[[ RECORDS SHOWN, beginning ]]

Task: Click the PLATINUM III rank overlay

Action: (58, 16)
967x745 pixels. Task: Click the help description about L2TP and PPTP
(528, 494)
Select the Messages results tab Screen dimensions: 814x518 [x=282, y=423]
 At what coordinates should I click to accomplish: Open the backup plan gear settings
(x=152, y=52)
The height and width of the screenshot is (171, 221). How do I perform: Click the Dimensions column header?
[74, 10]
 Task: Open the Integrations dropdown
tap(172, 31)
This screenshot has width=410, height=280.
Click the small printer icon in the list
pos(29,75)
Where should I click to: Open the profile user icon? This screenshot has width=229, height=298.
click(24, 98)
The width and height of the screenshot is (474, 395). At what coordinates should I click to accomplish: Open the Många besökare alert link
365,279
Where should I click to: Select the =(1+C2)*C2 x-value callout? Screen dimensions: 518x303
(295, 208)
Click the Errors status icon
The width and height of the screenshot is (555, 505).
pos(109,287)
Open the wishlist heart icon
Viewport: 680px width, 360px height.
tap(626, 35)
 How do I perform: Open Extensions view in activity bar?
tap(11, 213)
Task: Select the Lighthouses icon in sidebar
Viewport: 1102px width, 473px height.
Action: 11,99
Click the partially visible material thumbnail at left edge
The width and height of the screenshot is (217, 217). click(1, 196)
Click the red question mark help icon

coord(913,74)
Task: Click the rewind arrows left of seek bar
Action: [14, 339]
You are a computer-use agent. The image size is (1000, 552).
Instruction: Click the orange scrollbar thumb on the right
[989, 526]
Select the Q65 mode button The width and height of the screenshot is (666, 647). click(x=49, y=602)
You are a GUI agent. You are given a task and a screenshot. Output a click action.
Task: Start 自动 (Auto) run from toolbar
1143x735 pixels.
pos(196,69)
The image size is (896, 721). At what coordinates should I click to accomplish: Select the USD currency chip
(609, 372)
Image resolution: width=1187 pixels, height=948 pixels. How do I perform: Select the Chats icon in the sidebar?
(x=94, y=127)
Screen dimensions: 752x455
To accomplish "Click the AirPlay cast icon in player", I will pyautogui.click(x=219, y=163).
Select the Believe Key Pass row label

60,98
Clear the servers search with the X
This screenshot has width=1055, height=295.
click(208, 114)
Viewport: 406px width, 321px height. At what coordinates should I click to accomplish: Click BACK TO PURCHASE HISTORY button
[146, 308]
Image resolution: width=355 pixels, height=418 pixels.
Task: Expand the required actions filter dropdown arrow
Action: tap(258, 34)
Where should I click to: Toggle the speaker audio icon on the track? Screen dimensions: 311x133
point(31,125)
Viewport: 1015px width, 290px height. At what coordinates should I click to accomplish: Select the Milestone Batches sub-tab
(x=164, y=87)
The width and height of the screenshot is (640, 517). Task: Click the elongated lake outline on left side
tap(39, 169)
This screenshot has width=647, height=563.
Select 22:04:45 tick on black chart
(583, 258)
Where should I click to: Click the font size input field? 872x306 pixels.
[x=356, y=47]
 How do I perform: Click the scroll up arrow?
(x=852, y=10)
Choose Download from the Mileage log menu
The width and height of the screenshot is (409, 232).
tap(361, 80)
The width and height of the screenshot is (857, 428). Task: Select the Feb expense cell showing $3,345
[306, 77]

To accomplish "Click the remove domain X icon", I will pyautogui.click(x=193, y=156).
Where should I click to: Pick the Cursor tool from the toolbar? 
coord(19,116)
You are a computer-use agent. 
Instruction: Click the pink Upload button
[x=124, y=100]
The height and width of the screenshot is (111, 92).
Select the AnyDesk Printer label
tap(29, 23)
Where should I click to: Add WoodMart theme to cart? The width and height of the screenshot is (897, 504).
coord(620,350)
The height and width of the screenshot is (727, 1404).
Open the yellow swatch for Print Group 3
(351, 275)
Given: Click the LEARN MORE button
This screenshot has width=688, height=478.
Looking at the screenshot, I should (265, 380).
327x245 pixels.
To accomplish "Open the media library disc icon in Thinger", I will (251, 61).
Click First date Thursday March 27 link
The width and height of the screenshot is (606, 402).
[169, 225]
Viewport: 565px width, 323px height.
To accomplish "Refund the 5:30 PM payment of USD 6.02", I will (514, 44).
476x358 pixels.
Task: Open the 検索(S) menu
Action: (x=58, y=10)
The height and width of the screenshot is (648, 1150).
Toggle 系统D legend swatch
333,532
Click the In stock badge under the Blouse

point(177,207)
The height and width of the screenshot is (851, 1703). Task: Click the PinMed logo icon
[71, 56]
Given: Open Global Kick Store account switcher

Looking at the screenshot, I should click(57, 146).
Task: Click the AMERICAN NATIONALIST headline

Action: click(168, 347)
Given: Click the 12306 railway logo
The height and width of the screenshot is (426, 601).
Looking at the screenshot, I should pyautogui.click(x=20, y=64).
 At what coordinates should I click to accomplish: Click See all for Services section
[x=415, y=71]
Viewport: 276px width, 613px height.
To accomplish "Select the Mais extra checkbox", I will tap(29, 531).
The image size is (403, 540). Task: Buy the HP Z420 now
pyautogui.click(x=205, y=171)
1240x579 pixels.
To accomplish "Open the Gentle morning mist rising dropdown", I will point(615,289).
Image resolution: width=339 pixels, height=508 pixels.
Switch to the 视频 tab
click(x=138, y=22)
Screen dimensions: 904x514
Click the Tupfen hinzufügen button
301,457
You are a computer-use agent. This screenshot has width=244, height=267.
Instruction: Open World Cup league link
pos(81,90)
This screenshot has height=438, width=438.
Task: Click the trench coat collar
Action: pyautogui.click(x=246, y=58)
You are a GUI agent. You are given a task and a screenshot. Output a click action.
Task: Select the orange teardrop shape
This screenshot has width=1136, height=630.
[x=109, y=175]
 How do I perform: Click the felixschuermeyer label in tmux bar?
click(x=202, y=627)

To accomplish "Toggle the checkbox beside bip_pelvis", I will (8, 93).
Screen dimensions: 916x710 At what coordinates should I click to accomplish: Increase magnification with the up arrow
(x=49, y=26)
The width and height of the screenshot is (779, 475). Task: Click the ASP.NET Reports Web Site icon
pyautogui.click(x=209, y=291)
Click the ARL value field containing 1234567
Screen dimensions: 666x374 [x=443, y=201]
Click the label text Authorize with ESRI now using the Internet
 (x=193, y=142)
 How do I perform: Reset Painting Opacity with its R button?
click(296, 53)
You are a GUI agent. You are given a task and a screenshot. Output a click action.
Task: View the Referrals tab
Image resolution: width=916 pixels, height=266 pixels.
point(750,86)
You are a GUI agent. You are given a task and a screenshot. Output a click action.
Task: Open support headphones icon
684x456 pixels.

[[ RECORDS SHOWN, end ]]

**EXERCISE PROMPT**
Nothing but the lines from the top of the records down to the line with "Screen dimensions: 752x455" belongs in the answer; repeat them exactly.

**WRITTEN ANSWER**
Task: Click the PLATINUM III rank overlay

Action: (58, 16)
967x745 pixels. Task: Click the help description about L2TP and PPTP
(528, 494)
Select the Messages results tab Screen dimensions: 814x518 [x=282, y=423]
 At what coordinates should I click to accomplish: Open the backup plan gear settings
(x=152, y=52)
The height and width of the screenshot is (171, 221). How do I perform: Click the Dimensions column header?
[74, 10]
 Task: Open the Integrations dropdown
tap(172, 31)
This screenshot has width=410, height=280.
Click the small printer icon in the list
pos(29,75)
Where should I click to: Open the profile user icon? This screenshot has width=229, height=298.
click(24, 98)
The width and height of the screenshot is (474, 395). At what coordinates should I click to accomplish: Open the Många besökare alert link
365,279
Where should I click to: Select the =(1+C2)*C2 x-value callout? Screen dimensions: 518x303
(295, 208)
Click the Errors status icon
The width and height of the screenshot is (555, 505).
pos(109,287)
Open the wishlist heart icon
Viewport: 680px width, 360px height.
tap(626, 35)
 How do I perform: Open Extensions view in activity bar?
tap(11, 213)
Task: Select the Lighthouses icon in sidebar
Viewport: 1102px width, 473px height.
Action: 11,99
Click the partially visible material thumbnail at left edge
The width and height of the screenshot is (217, 217). click(1, 196)
Click the red question mark help icon

coord(913,74)
Task: Click the rewind arrows left of seek bar
Action: [14, 339]
You are a computer-use agent. The image size is (1000, 552).
Instruction: Click the orange scrollbar thumb on the right
[989, 526]
Select the Q65 mode button The width and height of the screenshot is (666, 647). click(x=49, y=602)
You are a GUI agent. You are given a task and a screenshot. Output a click action.
Task: Start 自动 (Auto) run from toolbar
1143x735 pixels.
pos(196,69)
The image size is (896, 721). At what coordinates should I click to accomplish: Select the USD currency chip
(609, 372)
Image resolution: width=1187 pixels, height=948 pixels. How do I perform: Select the Chats icon in the sidebar?
(x=94, y=127)
Screen dimensions: 752x455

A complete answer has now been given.